Suddenly, fly and drive became an option. Even with the price of a gas, the saving would be about $1,300. My mother, who was famously parsimonious, would have approved of such savings in honour of her memorial - the burial of her ashes beside my father, next to his parents, in a Cape Breton country cemetery at Hillside, Mira.

"Do you have a map?" I asked the young man at the Budget car rental desk.

"No maps," he said. "They did away with them with the recession."

No problem. Turn right at Truro, straight through New Glasgow and Antigonish to the Canso Causeway, where Nova Scotia ends and Cape Breton begins. Up either side of the Bras d'Or Lakes to Hillside, on the Mira River, halfway between Sydney and Louisbourg (pronounced Lewisburg). If you know the song, Out on the Mira, that's where it is, a farm home that has been in the family for a century and a half.

This is a road, the Trans-Canada Highway, that I occasionally travelled as a boy with my grandfather, Angus J. MacDonald. Half a century later, they are still building it.

The four-lane portion of the TCH ends at Peter MacKay's front doorstep in New Glasgow. The rest is two and three lanes that pass right through the middle of several towns: Antigonish, for example, a busy university town with three traffic lights. A week ago Friday, with traffic at a standstill and backed up halfway to New Glasgow, it took an hour and a half just to get through it. Well, there was a nice view of St. F.X.

MacKay happened to return my call, as I was sitting in the middle of this traffic.

"Don't you have some influence in this province?" I asked. "Can't you do something about this?"

"We're on it," replied the defence minister, who is also the senior Atlantic minister in the federal government. "We're building a bypass at Antigonish, $58 million. It's the biggest construction project in the province."

And guess what? There's a labour shortage. All those guys working in Fort McMurray, and flying into Sydney. This is called labour mobility, and it's one of the issues underlying the EI debate. If the threshold to qualify for benefits is lowered to 360 hours of employment, as the opposition is demanding, recipients won't necessarily look for work in other regions of the country.

MacKay, briefly encountered on the return trip through New Glasgow, was in the middle of his summer rounds, from strawberry socials to tartan festivals.

Sitting in his backyard, sipping a Nova Scotia-brewed Keith's, he said he detected no appetite for an election anytime soon, least of all over EI, an issue that's very well understood in Atlantic Canada. Of course, it all depends on the Liberals, and whether Michael Ignatieff wants to jump off that ledge.

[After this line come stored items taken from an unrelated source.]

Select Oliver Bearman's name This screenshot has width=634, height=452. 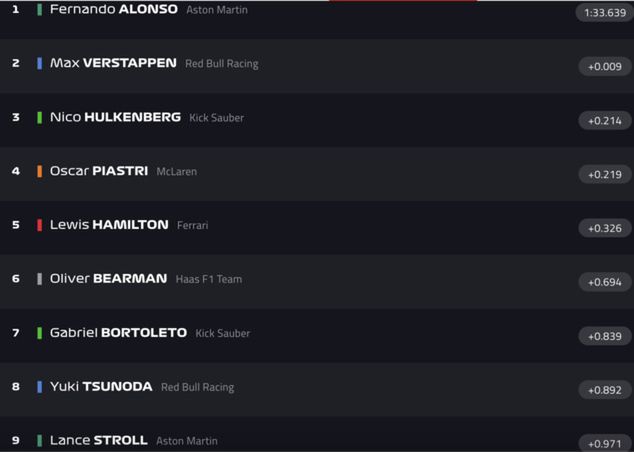pyautogui.click(x=108, y=279)
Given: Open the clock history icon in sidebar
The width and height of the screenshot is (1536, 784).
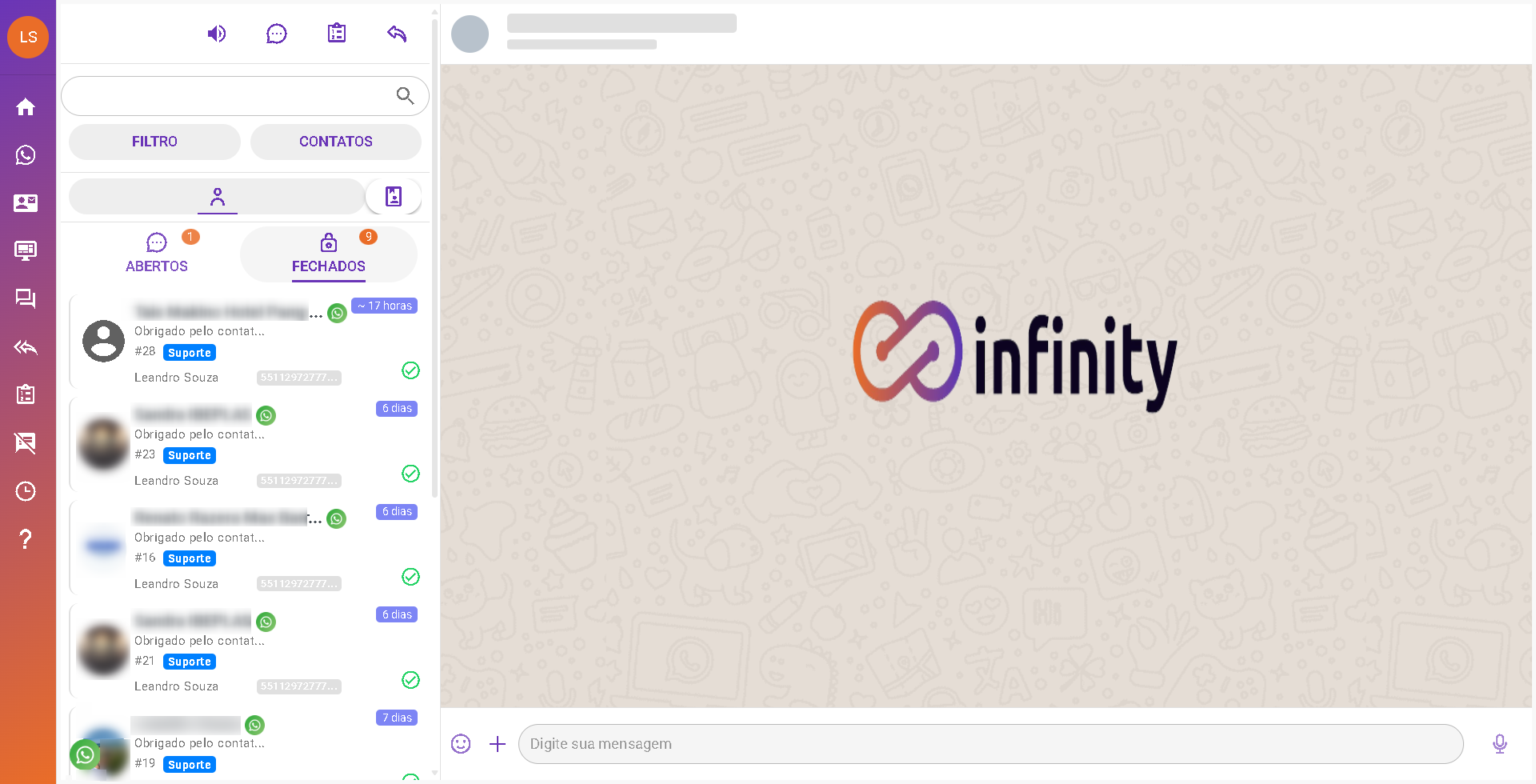Looking at the screenshot, I should (x=26, y=491).
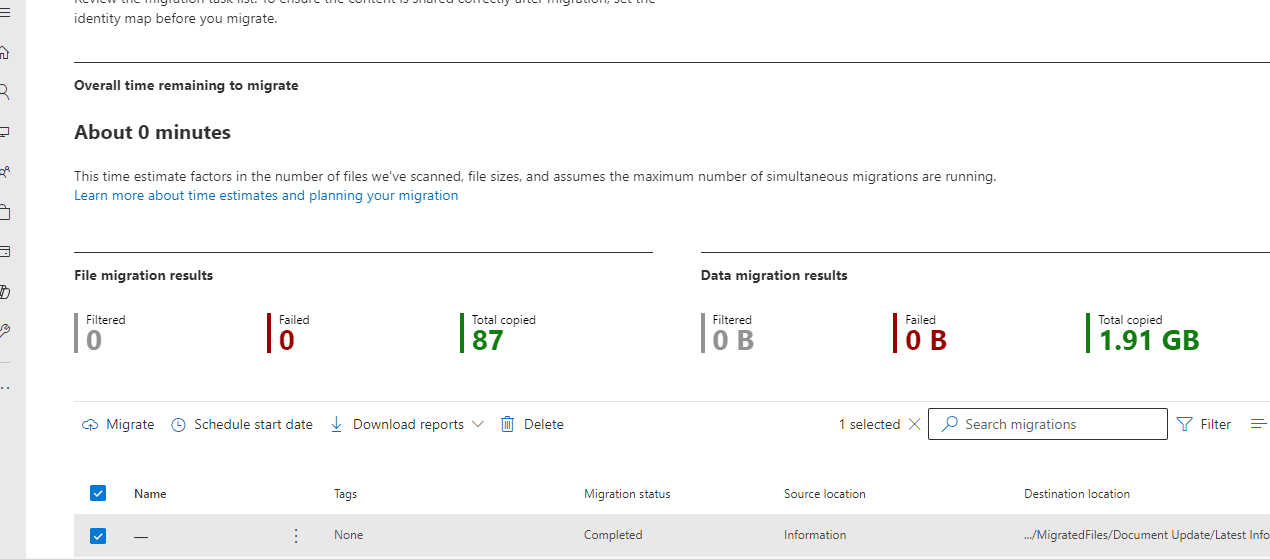
Task: Open the Setup wrench icon in sidebar
Action: coord(5,331)
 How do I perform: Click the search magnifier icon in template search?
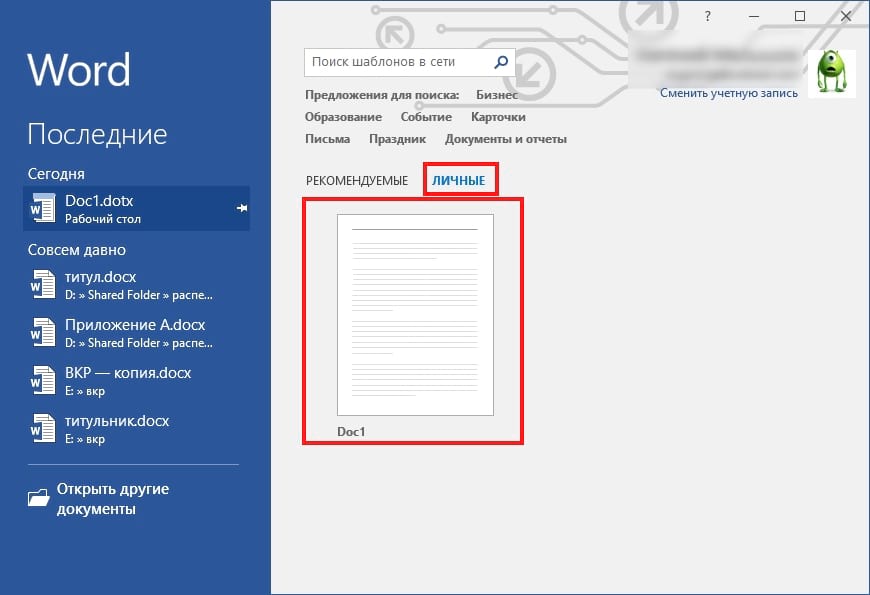coord(502,62)
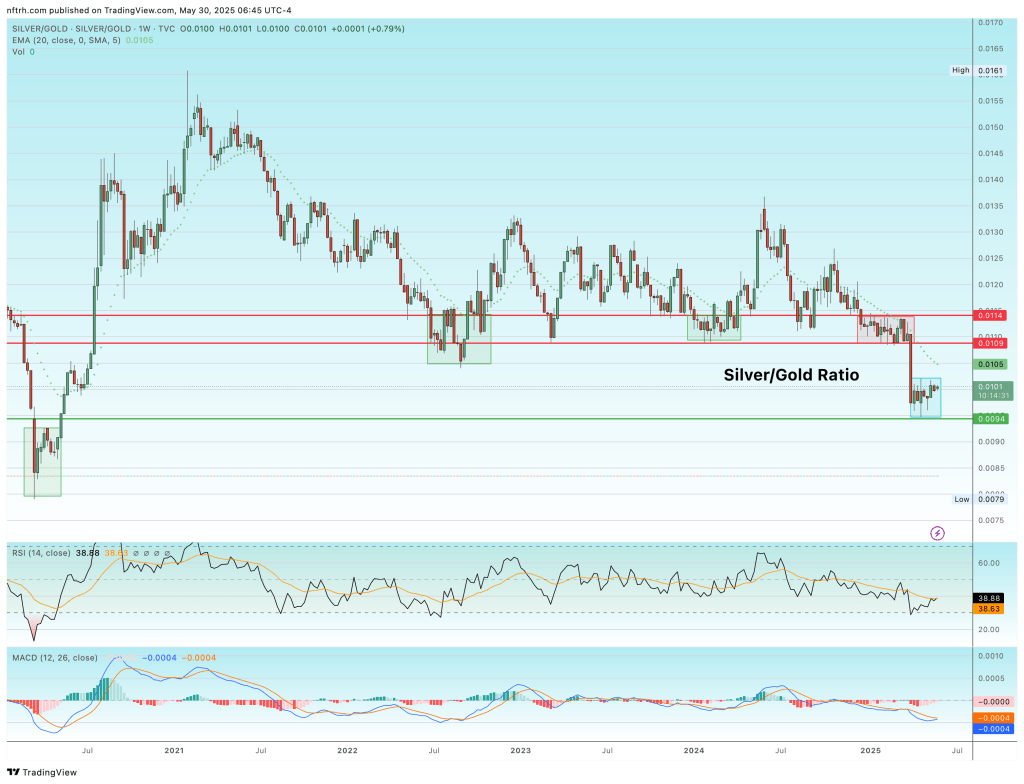The image size is (1024, 784).
Task: Select the "Silver/Gold Ratio" text annotation
Action: [790, 375]

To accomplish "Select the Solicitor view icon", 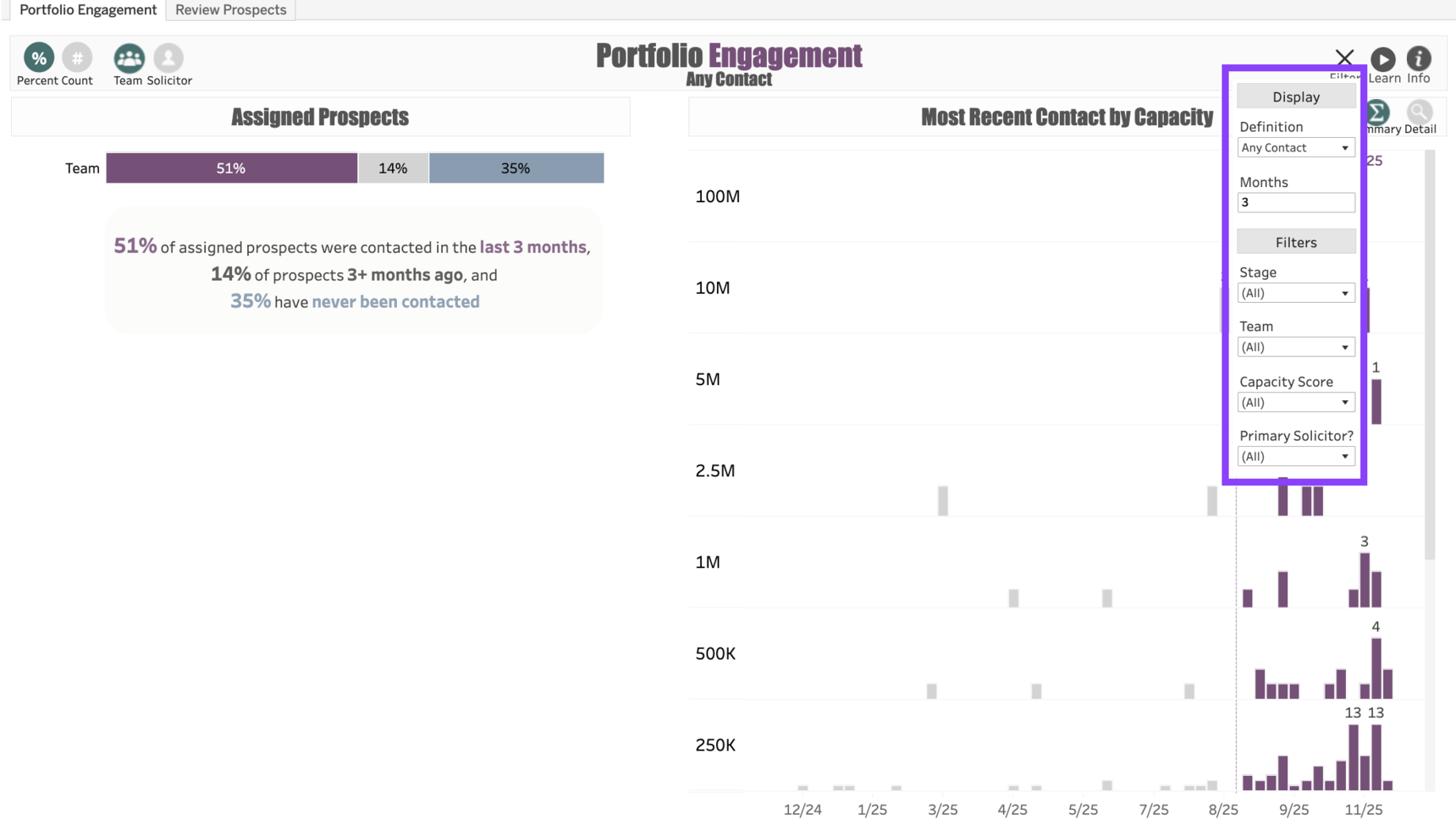I will [x=168, y=58].
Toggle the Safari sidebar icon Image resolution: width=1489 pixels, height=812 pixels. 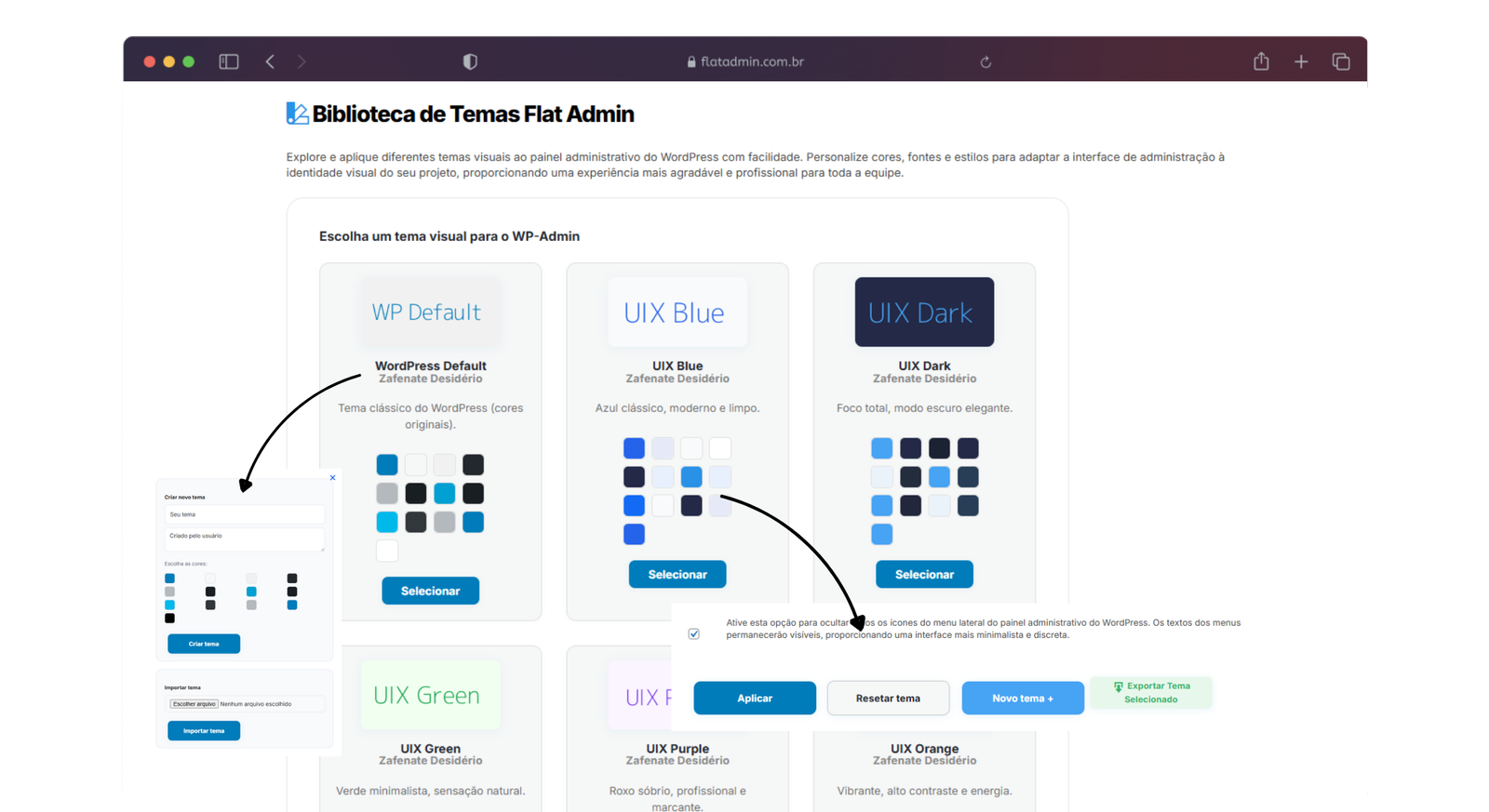pyautogui.click(x=229, y=61)
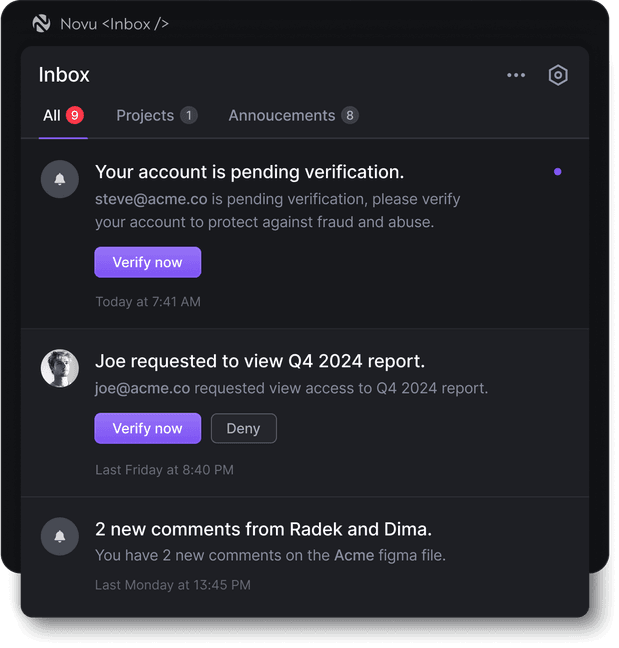Viewport: 619px width, 648px height.
Task: Click the red 9 badge
Action: tap(75, 115)
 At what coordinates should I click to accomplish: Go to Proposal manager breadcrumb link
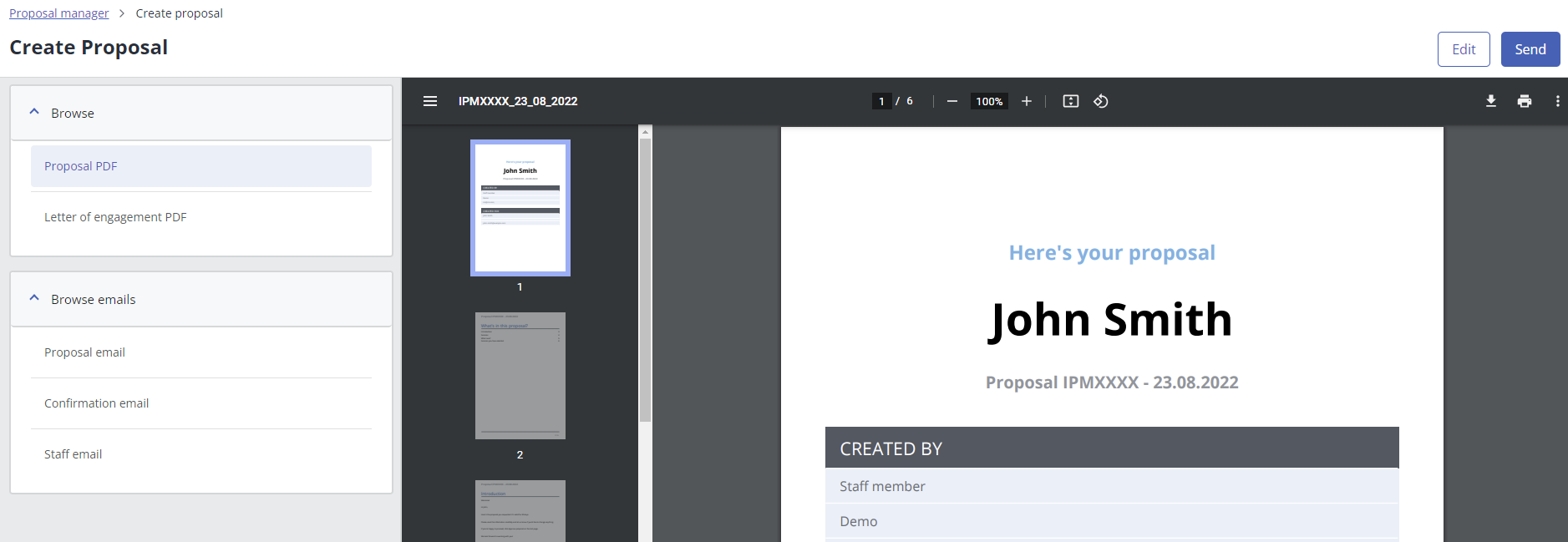(58, 13)
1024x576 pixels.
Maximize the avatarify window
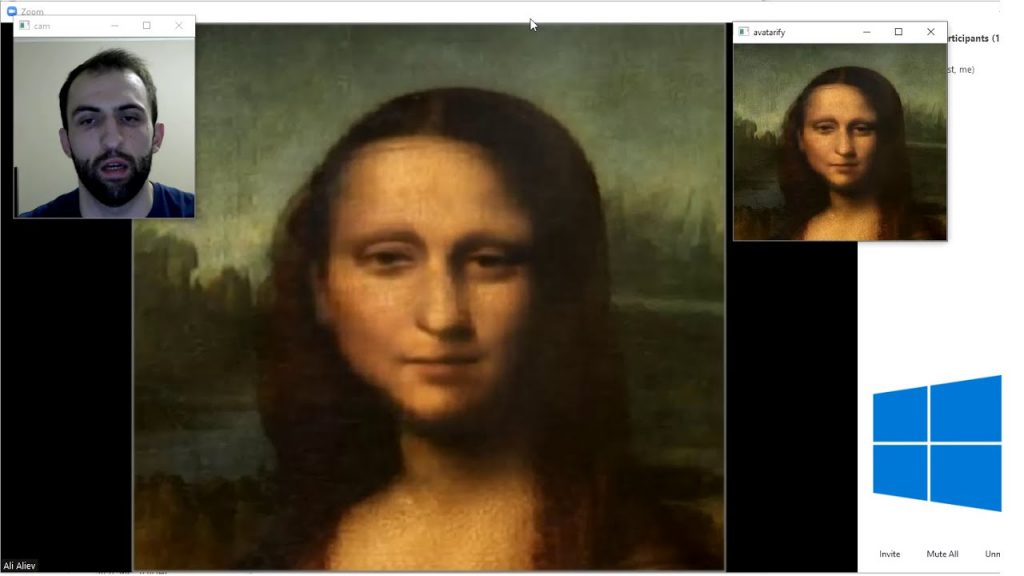tap(899, 31)
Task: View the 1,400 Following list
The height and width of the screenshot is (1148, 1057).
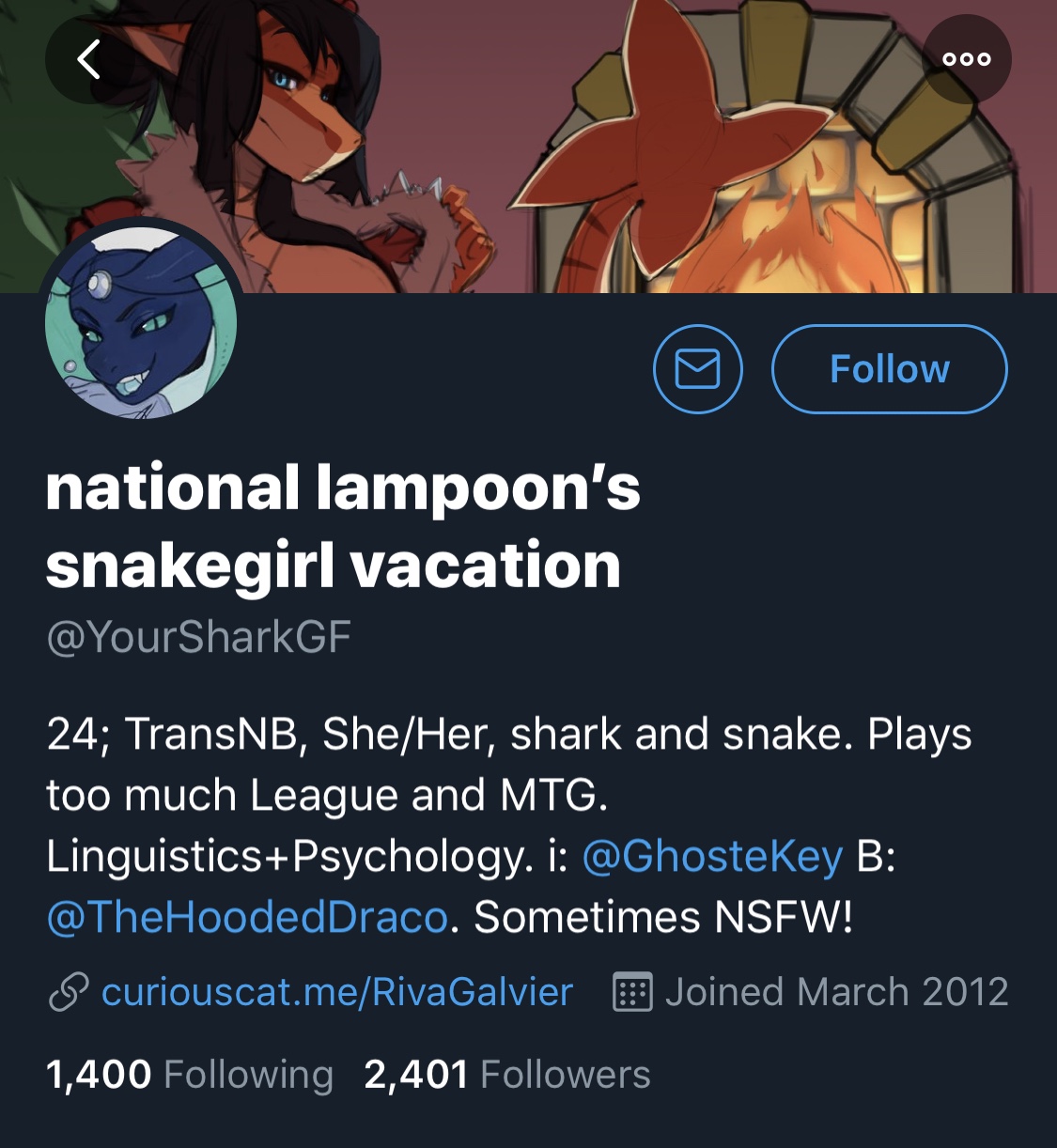Action: pos(190,1075)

In an extended-family focus group in Cape Breton, there was equally a strong sense that politicians had more serious business to do, in the current economic context, than plunging the country into an unwanted election. And while there was no great affection for Stephen Harper in the room, he was the devil they knew, whereas Ignatieff was the one they didn't.

Cape Bretoners are exactly like Quebecers: they bring far too much food to family events, and the first thing they ask is: "How long since you've been home?"

Far too long, not since Gracie was a baby, and that was 18 years ago. The house is as it has always been, with my grandmother's rocking chair still in the front hall at the bottom of the stairs. Martha Anderson MacDonald knew everyone in Cape Breton. "Now she was a MacAskill from Marion Bridge," she would say, "who married a MacInnis from Gabarous."

Most of them, it seems, are buried in this lovely country cemetery, of which my grandfather was president, and where I spent summers helping the caretaker mow the grass before the annual memorial service in mid-August.

This time we had our own, well worth the drive, and the journey home.